## INSTRUCTIONS FOR THE TASK
Can you return the text of each entry below word for word, leaving out the pictures?

· · · ·

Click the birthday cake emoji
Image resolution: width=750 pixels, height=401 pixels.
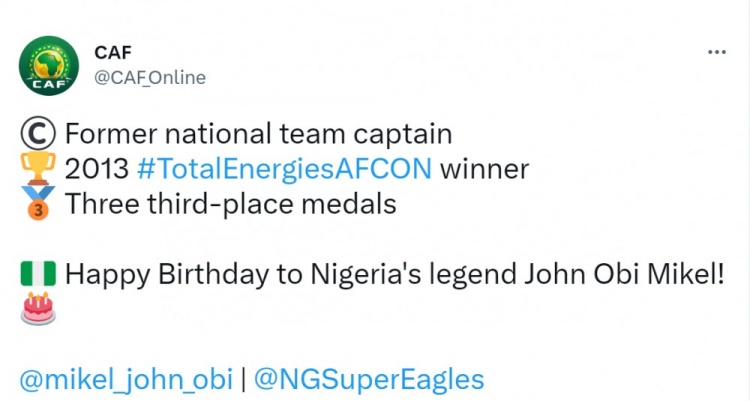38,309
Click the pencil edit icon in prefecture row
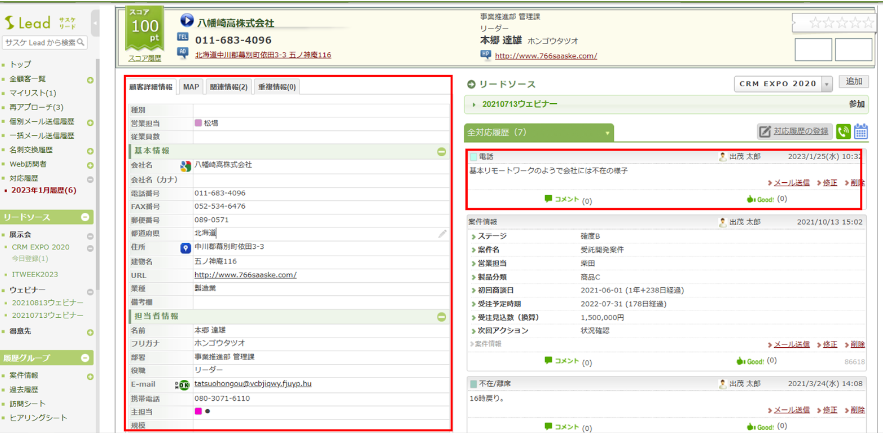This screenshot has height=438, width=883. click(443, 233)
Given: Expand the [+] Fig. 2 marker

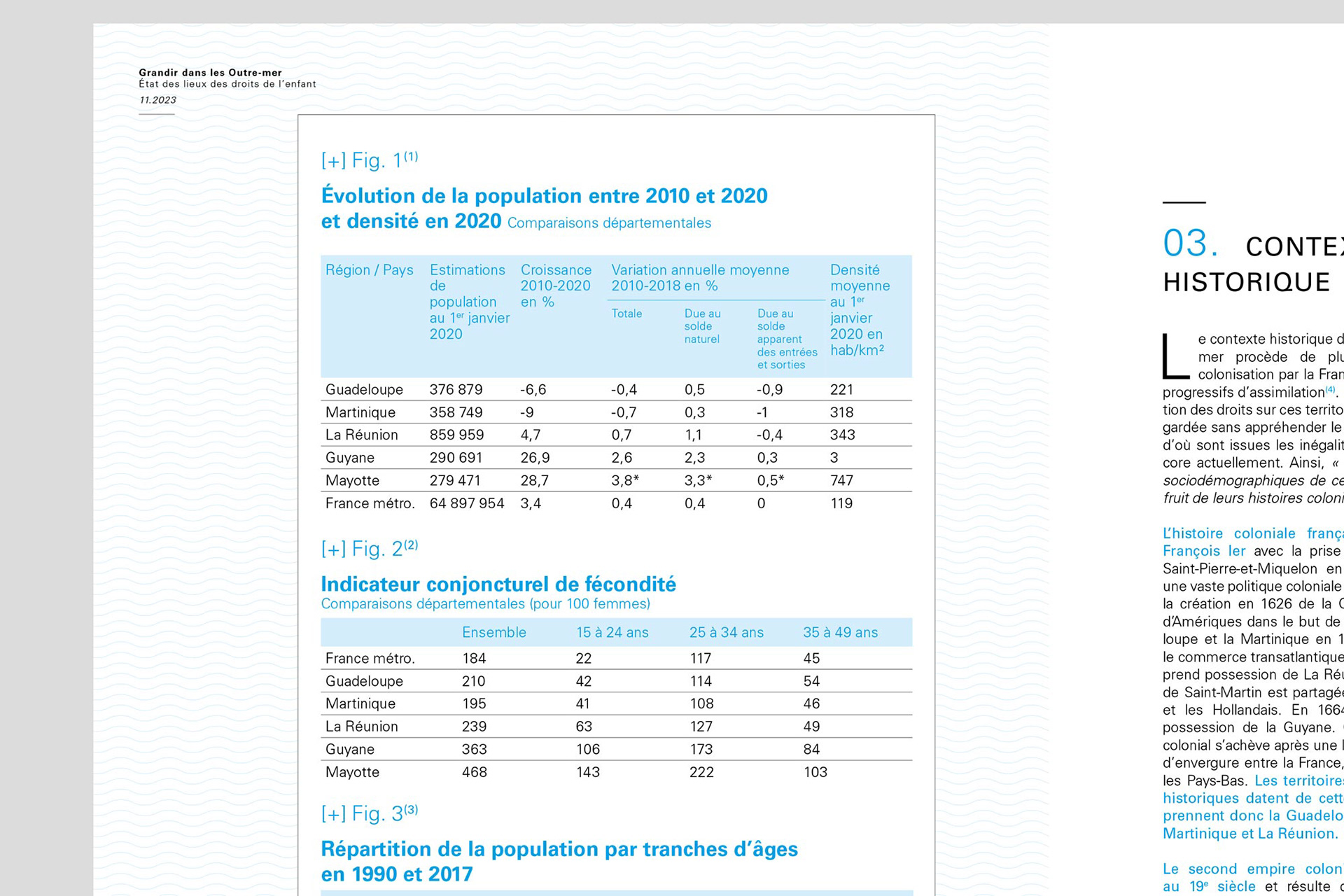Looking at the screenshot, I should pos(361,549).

· · · ·

## EXERCISE RESULT
Click the birthday cake emoji
Image resolution: width=750 pixels, height=401 pixels.
38,309
Click the pencil edit icon in prefecture row
This screenshot has height=438, width=883. click(443, 233)
Given: Expand the [+] Fig. 2 marker

Looking at the screenshot, I should pos(361,549).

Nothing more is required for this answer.